To get the version numbers into your application, make sure you have checked the Update AssemblyInfo files option in the GitVersion task.

This will create AssemblyInfo.cs files if needed, and put in AssemblyVersion (major.minor), AssemblyFileVersion (major.minor.patch), and AssemblyInformationalVersion (the full SemVer version, including build details).

As these override what is in project.json, it can be ignored and left at “1.0.0-*”

Web applications:

In testing I found that just ticking the Update AssemblyInfo files option didn’t work for web applications. For other project types (libraries and console), the version numbers are inserted (I guess it creates AssemblyInfo.cs), but not for web applications.

To make it work, I had to manually add an AssemblyInfo.cs file to the project (right click on project, Add -> New Item…, select Assembly Information File from the Code category), and then put in the three required attributes (AssemblyVersion, AssemblyFileVersion, and AssemblyInformationalVersion) with default values — once the file existed in the ASP.NET Core project, then the Git Version task correctly updated it and the version numbers were applied to the web application.

Dependency version references:

In theory this should probably be a problem, where you have projects dependent on each other, except it seemed to work fine and everything works despite the mismatched version numbers.

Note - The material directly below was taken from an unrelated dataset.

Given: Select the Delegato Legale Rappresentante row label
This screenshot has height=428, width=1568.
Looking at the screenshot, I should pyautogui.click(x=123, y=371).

e.g. Checking the .deps.json file in the deployed web application, it has a dependency on a library from the same VS solution, with the version specified as per the project.json version:

"dependencies": {
...
    "NBitcoin.PaymentServer/1.0.0": {
        "dependencies": {
            "Microsoft.EntityFrameworkCore.SqlServer": "1.0.1",
            "NBitcoin": "3.0.2.4",
            "NETStandard.Library": "1.6.1"
         },
    "runtime": {
        "NBitcoin.PaymentServer.dll": {}
    },
...

Now, this says it is dependent on version 1.0.0, however it points to the DLL in the current folder and everything works fine, despite the fact that the actual DLL has a different version (check the version of the DLL shows it is 0.1.0).

So, while dependencies are important at development time, they don’t appear to actually be checked at runtime (i.e. no strong naming), so, “it just works”.

If you really want to have the correct metadata then the solution would be a simple PowerShell script immediately after Git Version, that goes through and updates project.json files.

It needs to update the version, to make sure things compile, but most importantly update where there are dependencies, to fix the metadata.

To determine the correct dependencies to update probably requires to correctly parse the project.json, although if you use the special format with “-*” at the end you might be able to get away with a regular expression (replace all “1.0.0-*” with the values from Git Version).

Having the correct dependency versions is important if you are going to be releasing your work as a component that others will consume, but if the application is entirely internal then it will work without setting these values.